She had seen those beguiling flecks of colored light before—they came when the crystals were held up to sunlight and tilted in exactly the right way. But never before had the rainbows revealed themselves in such darkness.
Merion lifted an arm and passed her wrinkled old hand over the stones, muttering to herself words that Branwen could not make out.
“There, ‘tis done,” said the Stone Hag. “Keep them safe, Warrior Child. I have breathed part of my own powers into them. I am diminished by this loss, and I will not be whole again till you return from your mission and need them no more.”
Branwen gazed at the translucent crystals. “What have you done to them?”
“They have now in them the power to allow you to pass unnoticed among your enemies,” said Merion.
“Use them wisely, Warrior Child.
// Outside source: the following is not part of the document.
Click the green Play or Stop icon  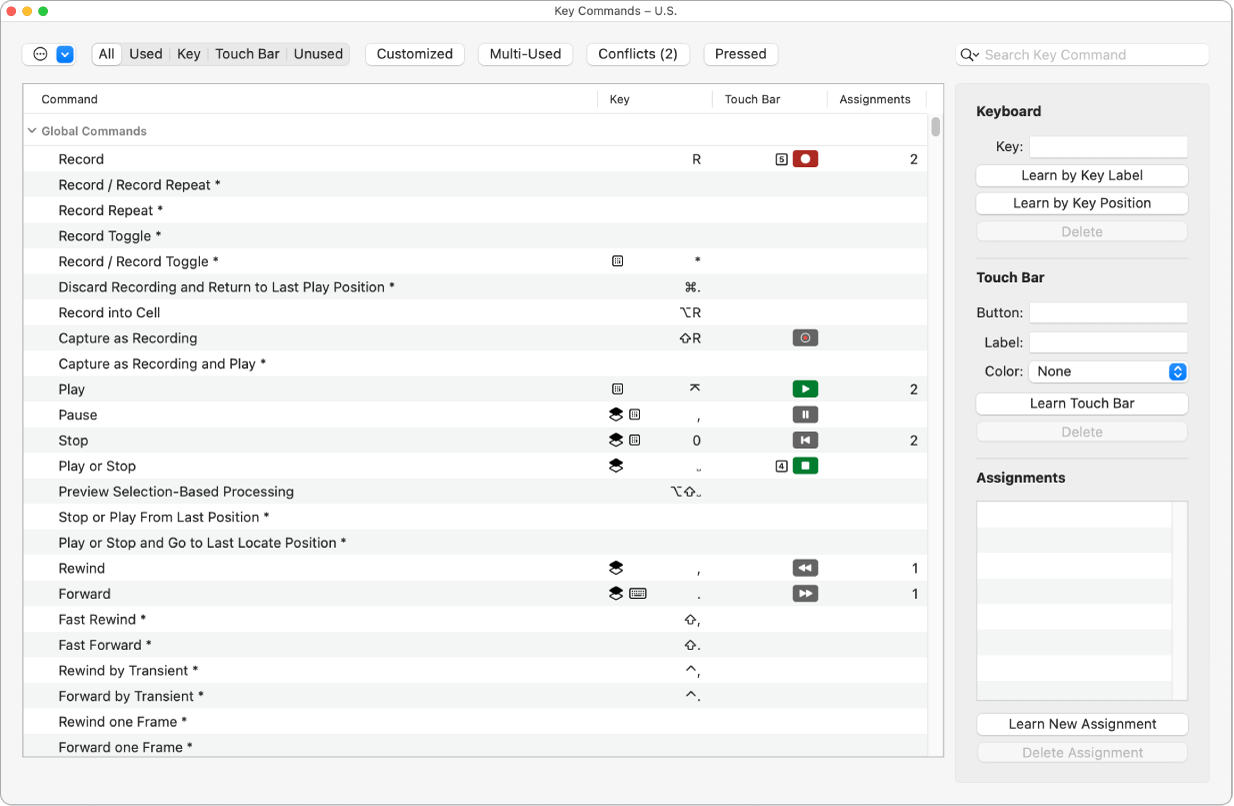click(x=805, y=466)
They will not make you invisible, but they will cause the eyes and the attention of ill-wishers to pass you by.” “Is the power only for me?”
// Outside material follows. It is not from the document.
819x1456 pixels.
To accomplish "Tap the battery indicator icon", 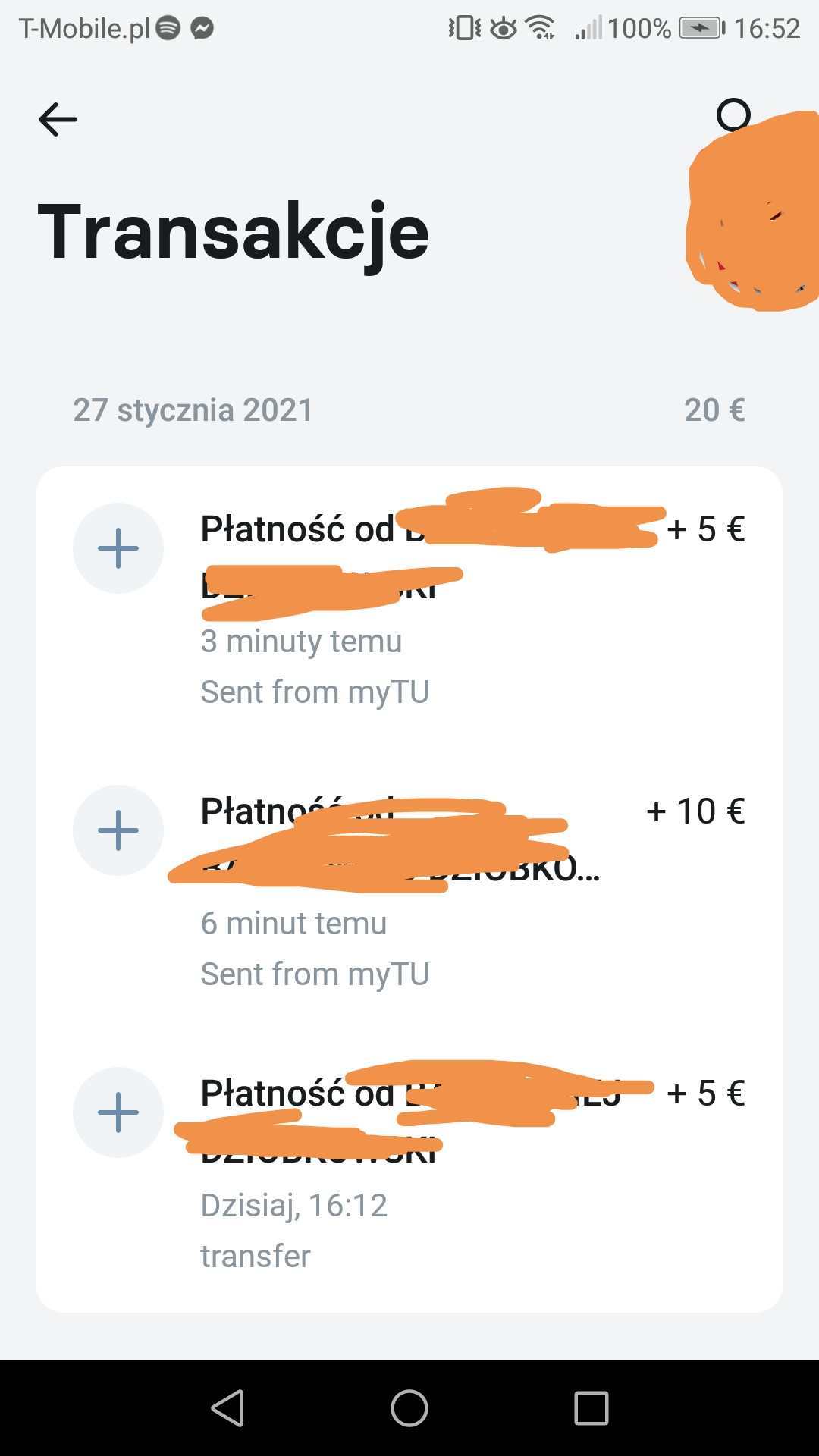I will tap(701, 29).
“Nay, any of your followers who hold in their hand one of the stones will be protected by their powers,” said Merion. “And one other virtue they have: they will allow the bearer to understand foreign speech.”
“I’ll be able to know what the Saxons are saying, even in their own language?”
“You will,” said Merion. “But the stones will not allow you to speak their tongue, only to understand it.” The yellow points in her hidden eyes flashed. “Know the limits of their powers, Warrior Child.”
“And will they help me to find where Caradoc is imprisoned?” Branwen asked.
“Nay, they have not the power for that,” said Merion. “You will need wit and perseverance to find where my brother is being held. But certain signs I can give you—pointers to help you on your road. The prison of Caradoc of the North Wind lies under the hand of the one-eyed warrior.”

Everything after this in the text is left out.